Ongoing Upgrade Rating Positive
Condensate is upgrading its refinery to produce Euro-5 quality gasoline, to be
sold at the domestic market, which faces gasoline shortages. The company
expects to complete the upgrade in 3Q15, which will improve its profitability by
increasing sales of higher value-added oil products and will also diversify its
customer base. Condensate estimates that the project will require capital
investment of about USD200m, of which the company has already spent around
USD70m of its own money to date.
Manageable Debt-Funded Capex
To finance the refinery upgrade Condensate plans to raise up to USD140m in
loans from local banks and/or on the bond market. We expect that after the
planned debt funding Condensate's FFO adjusted gross leverage will peak at
3.4x in 2015 before falling below 2.5x when the upgrade project is complete. FFO
interest coverage will fluctuate around 4x until end-2016. These metrics imply a
moderate debt load relative to other Fitch-rated Russian and Kazakh oil and gas
peers, and are consistent with 'B' category ratings.
Competitive Location, Rising Competition
Condensate's location in north-west Kazakhstan, near the Russian border and
more than 500km away by car from the closest Atyrau refinery (over 1,000km by
railroad), is an important competitive advantage once the company starts
producing gasoline at end-2015. The company has preliminary agreements with
local traders and retailers to sell all its gasoline produced after the
modernisation. In our view, the main threat is a surplus of motor fuels in
Kazakhstan and Russia after a number of refineries complete their modernisation
programmes by 2016, which may put downward pressure on gasoline prices.

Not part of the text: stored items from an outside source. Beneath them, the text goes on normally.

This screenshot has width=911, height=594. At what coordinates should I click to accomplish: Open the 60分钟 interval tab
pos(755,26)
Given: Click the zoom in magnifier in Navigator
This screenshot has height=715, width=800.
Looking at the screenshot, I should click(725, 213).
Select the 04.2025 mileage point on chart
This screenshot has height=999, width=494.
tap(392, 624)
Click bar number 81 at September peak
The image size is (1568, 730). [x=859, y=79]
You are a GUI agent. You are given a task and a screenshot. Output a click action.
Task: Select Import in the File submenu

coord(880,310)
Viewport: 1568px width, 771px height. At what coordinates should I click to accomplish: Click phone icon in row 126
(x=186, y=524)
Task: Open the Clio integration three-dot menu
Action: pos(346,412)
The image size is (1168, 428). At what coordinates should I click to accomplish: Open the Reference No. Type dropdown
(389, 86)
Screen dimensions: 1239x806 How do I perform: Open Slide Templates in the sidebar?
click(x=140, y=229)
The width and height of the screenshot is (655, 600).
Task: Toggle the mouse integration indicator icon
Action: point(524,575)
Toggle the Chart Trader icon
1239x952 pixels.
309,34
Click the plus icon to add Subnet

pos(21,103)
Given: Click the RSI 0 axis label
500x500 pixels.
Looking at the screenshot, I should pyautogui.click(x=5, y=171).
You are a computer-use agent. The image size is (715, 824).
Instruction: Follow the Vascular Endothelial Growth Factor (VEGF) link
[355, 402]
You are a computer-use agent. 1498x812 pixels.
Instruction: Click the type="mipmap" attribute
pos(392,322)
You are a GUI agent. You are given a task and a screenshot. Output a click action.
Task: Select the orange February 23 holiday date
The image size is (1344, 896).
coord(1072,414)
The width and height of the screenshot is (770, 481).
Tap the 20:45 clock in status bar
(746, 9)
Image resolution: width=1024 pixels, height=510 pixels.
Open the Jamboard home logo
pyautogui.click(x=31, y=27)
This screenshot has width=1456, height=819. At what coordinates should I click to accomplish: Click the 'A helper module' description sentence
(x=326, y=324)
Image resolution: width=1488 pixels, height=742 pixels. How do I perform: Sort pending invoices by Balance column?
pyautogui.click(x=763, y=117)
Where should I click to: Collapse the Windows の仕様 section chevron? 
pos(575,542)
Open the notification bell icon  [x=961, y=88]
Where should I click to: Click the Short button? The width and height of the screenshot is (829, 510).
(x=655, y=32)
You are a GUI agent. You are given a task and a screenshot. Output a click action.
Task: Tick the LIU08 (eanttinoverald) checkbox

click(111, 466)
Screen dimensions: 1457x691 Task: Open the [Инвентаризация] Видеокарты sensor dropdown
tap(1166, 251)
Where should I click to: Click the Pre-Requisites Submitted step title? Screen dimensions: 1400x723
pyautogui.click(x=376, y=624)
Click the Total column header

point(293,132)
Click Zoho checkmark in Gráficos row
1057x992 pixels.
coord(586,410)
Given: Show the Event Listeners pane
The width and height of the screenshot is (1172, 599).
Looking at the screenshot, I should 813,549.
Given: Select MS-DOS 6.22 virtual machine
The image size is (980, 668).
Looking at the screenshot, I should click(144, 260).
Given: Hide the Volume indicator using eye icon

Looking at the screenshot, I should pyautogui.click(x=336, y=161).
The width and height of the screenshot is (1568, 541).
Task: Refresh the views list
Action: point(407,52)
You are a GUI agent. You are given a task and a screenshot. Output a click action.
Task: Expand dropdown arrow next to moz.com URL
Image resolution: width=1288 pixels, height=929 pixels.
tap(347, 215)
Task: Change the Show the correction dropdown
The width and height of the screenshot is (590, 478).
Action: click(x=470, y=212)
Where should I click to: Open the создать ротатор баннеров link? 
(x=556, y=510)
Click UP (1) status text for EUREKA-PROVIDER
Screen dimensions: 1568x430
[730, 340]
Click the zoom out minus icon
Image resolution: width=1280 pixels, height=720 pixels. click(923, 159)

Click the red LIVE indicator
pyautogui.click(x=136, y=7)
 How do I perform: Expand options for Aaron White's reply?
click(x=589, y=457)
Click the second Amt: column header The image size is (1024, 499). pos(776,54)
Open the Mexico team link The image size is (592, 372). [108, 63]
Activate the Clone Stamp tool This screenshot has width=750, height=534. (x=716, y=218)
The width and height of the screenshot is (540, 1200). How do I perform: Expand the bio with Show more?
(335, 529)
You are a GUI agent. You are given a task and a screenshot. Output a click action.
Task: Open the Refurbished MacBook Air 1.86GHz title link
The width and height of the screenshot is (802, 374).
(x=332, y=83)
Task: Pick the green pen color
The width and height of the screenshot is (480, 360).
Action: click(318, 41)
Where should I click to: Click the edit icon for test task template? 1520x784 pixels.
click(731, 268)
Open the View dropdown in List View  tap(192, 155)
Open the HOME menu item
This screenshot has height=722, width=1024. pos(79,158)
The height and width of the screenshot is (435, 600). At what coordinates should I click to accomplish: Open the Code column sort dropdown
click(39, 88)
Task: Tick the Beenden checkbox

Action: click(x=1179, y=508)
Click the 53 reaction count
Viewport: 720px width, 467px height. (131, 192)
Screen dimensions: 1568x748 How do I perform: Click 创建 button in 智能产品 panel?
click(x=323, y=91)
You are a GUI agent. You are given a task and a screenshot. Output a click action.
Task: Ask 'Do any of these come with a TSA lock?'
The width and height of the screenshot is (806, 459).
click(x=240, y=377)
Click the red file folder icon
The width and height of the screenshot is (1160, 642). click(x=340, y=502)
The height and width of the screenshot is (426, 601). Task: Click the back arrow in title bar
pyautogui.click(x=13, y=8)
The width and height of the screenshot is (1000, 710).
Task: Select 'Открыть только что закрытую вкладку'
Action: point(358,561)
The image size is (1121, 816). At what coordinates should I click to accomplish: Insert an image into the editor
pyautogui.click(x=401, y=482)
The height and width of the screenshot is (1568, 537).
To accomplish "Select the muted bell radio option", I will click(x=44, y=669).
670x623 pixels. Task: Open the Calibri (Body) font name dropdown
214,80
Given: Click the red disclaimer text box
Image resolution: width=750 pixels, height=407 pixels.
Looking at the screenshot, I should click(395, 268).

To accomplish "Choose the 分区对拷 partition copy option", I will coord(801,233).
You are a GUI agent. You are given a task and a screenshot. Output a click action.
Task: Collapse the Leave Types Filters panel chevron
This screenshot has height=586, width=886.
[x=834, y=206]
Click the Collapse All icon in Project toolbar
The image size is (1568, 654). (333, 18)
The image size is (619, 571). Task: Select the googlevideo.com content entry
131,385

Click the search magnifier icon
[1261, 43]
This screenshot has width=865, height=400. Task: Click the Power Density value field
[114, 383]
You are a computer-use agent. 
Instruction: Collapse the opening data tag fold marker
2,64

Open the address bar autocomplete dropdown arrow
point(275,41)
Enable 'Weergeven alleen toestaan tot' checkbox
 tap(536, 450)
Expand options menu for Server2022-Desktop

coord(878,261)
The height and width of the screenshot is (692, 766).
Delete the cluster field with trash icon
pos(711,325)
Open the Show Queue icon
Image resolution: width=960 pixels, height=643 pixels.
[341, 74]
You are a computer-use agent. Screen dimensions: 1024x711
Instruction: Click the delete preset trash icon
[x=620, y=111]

Earnings Volatility to Decrease
Condensate's refining margins (EBITDA to barrels refined) ranged between
USD11/bbl and USD24/bbl in 2011-2013, illustrating the company's earnings
volatility exacerbated by its lack of own raw materials. Refining margins in
both Kazakhstan and Russia, where the company may potentially sell its
gasoline, are driven by industry-specific taxes and movements of regional
supply and demand. Our base case scenario is for Condensate's refining margins
to average USD10- USD12/bbl over the medium term.
RATING SENSITIVITIES
Positive: Future developments that could lead to positive rating actions
include:
–A successful completion of the refinery upgrade programme, currently expected
in 2H15. We expect that post-upgrade Condensate will generate additional
revenues and margins from sales of higher value-added oil products
–Diversification of the customer base
Negative: Future developments that could lead to negative rating action
include:
– Failure to complete or significant delays in completion of the refinery
upgrade, leading to an erosion of its financial profile
– FFO adjusted gross leverage above 4x on sustained basis
– Liquidity problems such as Condensate's failure to secure and maintain credit
facilities to complete the refinery upgrade programme
LIQUIDITY AND DEBT STRUCTURE
Currently, Condensate does not have any debt outstanding. At 30 September 2014
it had cash balances and short-term deposits of KZT4.3bn, which were mostly kept
with the Kazakh subsidiary of Bank Sberbank of Russia OJSC (BBB-/Negative) and
Bank Centercredit (B/Stable). At end-2013, Condensate's USD-denominated
short-term deposits with Kazakh banks amounted to KZT2.3bn and it had cash and
cash equivalents of KZT3.2bn mainly in USD.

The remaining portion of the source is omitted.